Conductor Chailly throws a summer party with Verdi, Thielemann makes you long for the world of yesterday

Two irreplaceable European top orchestras with a Strauss champion and a Verdi veteran: September is also the harvest season for classical music. Many orchestras now make the annual tour of the most important halls of Western Europe. Of course: in 2023 this will happen with sustainability awareness. Where possible, travel is by bus and train. But what really stood out this week was the old argument in favor of tours: what a pleasure to sharpen your ears to completely different sound cultures on successive evenings.

If concert halls book expensive foreign top orchestras, the halls must be full. The result: orchestras often travel with the repertoire in which they excel. During his time as chief conductor of the Concertgebouw Orchestra (1987-2004), Riccardo Chailly already stood for a handful of very strong Verdi operas. With the choir and orchestra of La Scala – together almost 200 musicians strong – he now performed the program that he also selected for his 70th birthday earlier this year. and released on CD: choirs and overtures from Verdi’s operas.

Delivered in a plotless polonaise, the scenes formed a sharply played, hyper-theatrical hurdle that made you dizzy with all the emotions – the multifaceted effectiveness of Verdi’s opera music does not slacken for a second. Highlights were the pieces from the late operas. The complex darkness of Don Carlo for example, with its menacing male choir from which one honeyed cello solo rose like a dove of peace. And then the bouncers still had to come: the gypsy choir (from ‘Il Trovatore’), the triumphal march (from ‘Aida’) and ‘Viva Simon’ (from Simon Boccanegra) with the alarming rattle of a tubular bell. But what will remain memorable is, in addition to Chailly’s impeccable sense of theater, the finesse of the choir: you won’t hear such razor-sharp Italian diction anywhere else.

Melancholy

Conductor Christian Thielemann (63) tapped from a completely different perspective on Thursday with his Sächsische Staatskapelle Dresden (anno 1548). Thielemann – German, Karajan fan, reportedly strict and perfectionist – is one of the best conductors in the world, not necessarily one of the most docile or progressive. But whatever has been said about him, anyone who loves orchestral music should take note that he will give conducting master classes with the Concergebouw Orchestra in June. Who knows, maybe Thielemann will reveal how to do that, conjuring up an orchestral sound that, in two seconds, sounds as melancholic as yesterday’s champagne, or like a photo album of a world that no longer exists.

Thielemann cherishes a fascination for the instrumentation art of Richard Strauss. This translates into a Strauss mastery unmatched by any other living conductor.

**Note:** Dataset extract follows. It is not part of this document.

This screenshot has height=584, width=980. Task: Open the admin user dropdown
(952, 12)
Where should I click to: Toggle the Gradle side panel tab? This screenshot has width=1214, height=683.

How falling drops very gradually announce the approaching storm, how breaking light at sunrise creates clarity in a previously pre-earthly, amorphous tutti sound: this Alpensinfonie made you understand how Strauss should sound. There was exalted organ rapture, fresh walking enthusiasm, suspense (diverging woodwind melodies). And there was a brilliant veneer over the entire string sound, which gave the sound something nostalgic.

As a prelude, Janine Jansen soloed in an elegant reading of Mendelssohns Violin concerto. The deep, velvety warmth of her tone remains unique, which sank into and rose above the orchestra without effect.

But that Strauss, that was something unheard of.